Salvo que las corrientes empujen su cadáver a una playa, el calamar gigante es casi imposible de observar (tú y yo nunca lo haremos), porque habita normalmente a muchos cientos de metros de profundidad. Pero para eso están los científicos, que en los últimos años han llegado a fotografiar y filmar a la criatura viva y en estado salvaje.

Puebla mares templados y variados del mundo, ¡incluido el Cantábrico, aunque hasta hace poco ni se imaginara! Y eso ha motivado una llamativa figura en el Cabo Peñas (Asturias), que recrea un combate entre súper cefalópodo y cachalote. Y sobre todo que en 2010 abriera en la asturiana Luarca nada menos que un flamante Centro de Interpretación del Calamar Gigante, con restos de muchos de estos fenomenales invertebrados. Lo malo es que, de alguna manera, el mar volvió a por lo que era suyo: los últimos y brutales temporales de este mismo invierno han destruido el centro, demasiado pegado al agua. Y los gamberros aprovecharon la situación de forzosas ‘puertas abiertas’ para destrozar lo que quedaba. Por suerte, algunos ejemplares estaban cedidos a otros museos. Algo se ha salvado.

Mi ‘criptoave’ particular

Guión de codornices, un ave muy complicada de ver (FOTO: rarezasengalicia.blogspot.com)
Guión de codornices, un ave muy complicada de ver (FOTO: rarezasengalicia.blogspot.com)

No, no es el ‘Ave Roc’ de Simbad el Marino. Ni pertenece a la criptozoología general: existe, está catalogada, es como una polla de agua algo más pequeña y de color claro… Pero sí figura en mi criptozoología particular, porque estoy casi convencido de que no la podré observar nunca. Se trata de un pequeño ser emplumado, que me enganchó desde que supe su nombre: el guión de codornices. Se la llamaba así porque se pensaba popularmente que servía de avanzadilla y ‘monitor’ a las mucho más numerosas codornices en las migraciones, debido a que llegaba a destino solo unos días antes que ellas. Falso, como lo de las lagartijas de Toro. Pero simpático.

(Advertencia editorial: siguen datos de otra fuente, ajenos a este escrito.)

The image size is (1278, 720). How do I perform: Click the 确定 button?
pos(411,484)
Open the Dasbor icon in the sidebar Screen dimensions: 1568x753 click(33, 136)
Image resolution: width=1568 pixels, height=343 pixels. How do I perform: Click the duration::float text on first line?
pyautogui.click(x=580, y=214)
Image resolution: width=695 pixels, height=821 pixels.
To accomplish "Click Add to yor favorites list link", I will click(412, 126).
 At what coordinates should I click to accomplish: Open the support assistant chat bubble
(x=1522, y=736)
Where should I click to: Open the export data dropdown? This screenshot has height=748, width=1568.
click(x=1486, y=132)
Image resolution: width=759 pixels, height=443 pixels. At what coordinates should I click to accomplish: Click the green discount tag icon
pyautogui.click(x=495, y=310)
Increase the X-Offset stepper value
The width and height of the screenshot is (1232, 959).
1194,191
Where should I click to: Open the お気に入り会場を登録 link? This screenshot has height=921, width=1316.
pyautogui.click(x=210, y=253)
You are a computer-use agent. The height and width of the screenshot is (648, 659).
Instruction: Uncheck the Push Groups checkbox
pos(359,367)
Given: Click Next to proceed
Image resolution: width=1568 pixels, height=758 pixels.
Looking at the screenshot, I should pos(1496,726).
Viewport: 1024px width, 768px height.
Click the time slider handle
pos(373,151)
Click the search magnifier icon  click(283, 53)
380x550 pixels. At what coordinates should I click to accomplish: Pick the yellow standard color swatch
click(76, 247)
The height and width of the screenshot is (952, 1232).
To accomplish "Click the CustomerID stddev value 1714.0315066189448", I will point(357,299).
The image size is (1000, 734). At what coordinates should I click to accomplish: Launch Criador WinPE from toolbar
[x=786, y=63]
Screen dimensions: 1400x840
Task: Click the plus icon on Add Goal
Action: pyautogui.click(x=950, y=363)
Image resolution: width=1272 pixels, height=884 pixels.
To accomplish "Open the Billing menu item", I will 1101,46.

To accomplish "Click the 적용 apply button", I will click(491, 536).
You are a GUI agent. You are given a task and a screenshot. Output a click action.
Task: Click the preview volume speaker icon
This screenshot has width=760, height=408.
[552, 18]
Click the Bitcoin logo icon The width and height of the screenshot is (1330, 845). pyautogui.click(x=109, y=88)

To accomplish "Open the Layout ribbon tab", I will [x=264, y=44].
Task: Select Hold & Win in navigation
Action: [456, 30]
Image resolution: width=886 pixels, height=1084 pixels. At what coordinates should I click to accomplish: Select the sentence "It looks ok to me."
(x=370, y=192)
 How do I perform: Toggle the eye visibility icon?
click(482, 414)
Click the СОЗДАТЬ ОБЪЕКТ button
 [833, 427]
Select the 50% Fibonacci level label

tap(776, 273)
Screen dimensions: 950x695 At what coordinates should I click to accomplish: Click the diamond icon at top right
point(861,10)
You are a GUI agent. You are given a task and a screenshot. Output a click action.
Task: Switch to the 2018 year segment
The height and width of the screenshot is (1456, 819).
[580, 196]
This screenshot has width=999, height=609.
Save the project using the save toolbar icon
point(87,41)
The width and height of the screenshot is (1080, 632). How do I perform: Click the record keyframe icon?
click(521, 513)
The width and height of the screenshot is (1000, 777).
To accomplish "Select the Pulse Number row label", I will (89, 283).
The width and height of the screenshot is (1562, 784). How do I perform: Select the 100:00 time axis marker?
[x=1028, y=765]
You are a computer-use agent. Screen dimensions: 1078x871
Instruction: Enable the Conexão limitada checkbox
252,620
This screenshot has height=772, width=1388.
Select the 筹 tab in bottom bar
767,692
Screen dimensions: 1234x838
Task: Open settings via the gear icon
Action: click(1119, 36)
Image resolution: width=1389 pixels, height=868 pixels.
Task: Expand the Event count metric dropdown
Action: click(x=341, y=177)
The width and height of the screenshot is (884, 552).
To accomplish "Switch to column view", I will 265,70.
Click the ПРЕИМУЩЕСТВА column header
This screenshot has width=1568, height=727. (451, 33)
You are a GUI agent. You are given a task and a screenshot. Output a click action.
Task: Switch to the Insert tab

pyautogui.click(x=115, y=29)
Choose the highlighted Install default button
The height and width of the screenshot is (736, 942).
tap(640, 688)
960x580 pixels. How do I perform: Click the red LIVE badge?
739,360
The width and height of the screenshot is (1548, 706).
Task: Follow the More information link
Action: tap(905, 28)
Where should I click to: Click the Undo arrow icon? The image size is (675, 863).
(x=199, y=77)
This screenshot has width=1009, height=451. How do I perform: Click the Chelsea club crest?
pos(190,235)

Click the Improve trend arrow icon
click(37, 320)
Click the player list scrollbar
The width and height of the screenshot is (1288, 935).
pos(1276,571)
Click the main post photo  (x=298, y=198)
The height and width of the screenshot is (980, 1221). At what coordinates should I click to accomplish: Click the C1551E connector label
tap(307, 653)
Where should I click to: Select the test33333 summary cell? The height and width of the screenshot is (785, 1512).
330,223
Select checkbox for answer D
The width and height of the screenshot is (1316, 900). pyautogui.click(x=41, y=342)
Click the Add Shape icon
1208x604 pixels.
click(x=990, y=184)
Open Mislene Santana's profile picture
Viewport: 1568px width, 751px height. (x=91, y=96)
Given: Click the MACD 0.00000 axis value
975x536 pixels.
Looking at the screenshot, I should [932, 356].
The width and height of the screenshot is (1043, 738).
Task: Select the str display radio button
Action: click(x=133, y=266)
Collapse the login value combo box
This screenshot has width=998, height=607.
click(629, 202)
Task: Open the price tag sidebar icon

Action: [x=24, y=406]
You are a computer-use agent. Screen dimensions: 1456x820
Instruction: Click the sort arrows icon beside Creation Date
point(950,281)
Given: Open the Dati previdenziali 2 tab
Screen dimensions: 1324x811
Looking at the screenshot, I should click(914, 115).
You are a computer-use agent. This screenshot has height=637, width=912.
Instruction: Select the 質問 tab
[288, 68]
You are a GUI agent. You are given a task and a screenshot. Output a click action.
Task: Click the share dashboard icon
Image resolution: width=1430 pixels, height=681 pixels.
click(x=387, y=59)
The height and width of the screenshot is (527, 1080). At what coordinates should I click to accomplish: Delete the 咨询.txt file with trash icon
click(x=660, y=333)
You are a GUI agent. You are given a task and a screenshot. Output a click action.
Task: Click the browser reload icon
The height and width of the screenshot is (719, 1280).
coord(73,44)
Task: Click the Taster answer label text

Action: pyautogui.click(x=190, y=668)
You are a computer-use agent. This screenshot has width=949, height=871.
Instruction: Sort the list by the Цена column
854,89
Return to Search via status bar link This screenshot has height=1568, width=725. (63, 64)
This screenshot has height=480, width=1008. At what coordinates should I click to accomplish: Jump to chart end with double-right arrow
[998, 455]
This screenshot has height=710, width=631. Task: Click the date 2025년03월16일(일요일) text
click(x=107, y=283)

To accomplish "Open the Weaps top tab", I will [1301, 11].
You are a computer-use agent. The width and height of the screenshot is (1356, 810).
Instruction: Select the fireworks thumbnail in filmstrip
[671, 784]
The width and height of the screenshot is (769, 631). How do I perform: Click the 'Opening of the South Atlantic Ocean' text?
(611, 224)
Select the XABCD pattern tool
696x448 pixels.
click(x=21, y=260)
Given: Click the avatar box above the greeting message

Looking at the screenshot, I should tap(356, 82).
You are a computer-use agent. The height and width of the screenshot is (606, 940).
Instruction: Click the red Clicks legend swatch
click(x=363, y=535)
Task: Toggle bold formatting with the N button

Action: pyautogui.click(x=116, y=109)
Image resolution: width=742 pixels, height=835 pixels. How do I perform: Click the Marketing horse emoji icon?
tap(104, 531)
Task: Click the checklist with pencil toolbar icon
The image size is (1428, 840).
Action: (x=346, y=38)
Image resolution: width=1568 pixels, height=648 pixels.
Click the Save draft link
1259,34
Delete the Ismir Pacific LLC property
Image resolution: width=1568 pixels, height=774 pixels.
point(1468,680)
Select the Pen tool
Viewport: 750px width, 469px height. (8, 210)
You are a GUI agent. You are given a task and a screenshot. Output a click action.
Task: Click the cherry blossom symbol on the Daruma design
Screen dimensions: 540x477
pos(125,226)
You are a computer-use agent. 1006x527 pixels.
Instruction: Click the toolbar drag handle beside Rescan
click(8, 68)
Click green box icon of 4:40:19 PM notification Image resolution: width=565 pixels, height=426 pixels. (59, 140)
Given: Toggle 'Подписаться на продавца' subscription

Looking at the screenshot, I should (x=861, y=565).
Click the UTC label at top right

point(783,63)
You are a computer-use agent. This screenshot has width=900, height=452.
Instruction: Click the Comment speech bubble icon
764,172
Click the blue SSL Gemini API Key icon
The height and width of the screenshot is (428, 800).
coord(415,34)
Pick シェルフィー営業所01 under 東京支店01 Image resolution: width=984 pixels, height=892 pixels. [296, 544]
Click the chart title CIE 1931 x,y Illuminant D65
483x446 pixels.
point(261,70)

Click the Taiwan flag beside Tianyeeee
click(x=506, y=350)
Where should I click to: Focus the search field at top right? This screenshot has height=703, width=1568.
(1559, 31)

Cría en el centro y el este de Europa, inverna en África, y en el viaje entre las dos regiones se pasa por la Península Ibérica. Pero nadie la ve, porque se mueve entre el crepúsculo y la noche, y nunca sale de las matas altas de los herbazales y sembrados por donde lleva su discreta existencia. Según la enciclopedia de la Sociedad Española de Ornitología en Internet, en enero y febrero “parece que se concentra un cierto contingente de individuos –presuntamente invernantes- en algunas áreas favorables del litoral cantábrico”. Son palabras de quienes realmente saben de esto: “Parece”, “presuntamente”. Ni siquiera está claro si alguna vez ha criado en España. Para mí, simple aficionado, es pura criptofauna. Y eso le añade un cosquilleo característico, el del humilde sueño de encontrarla.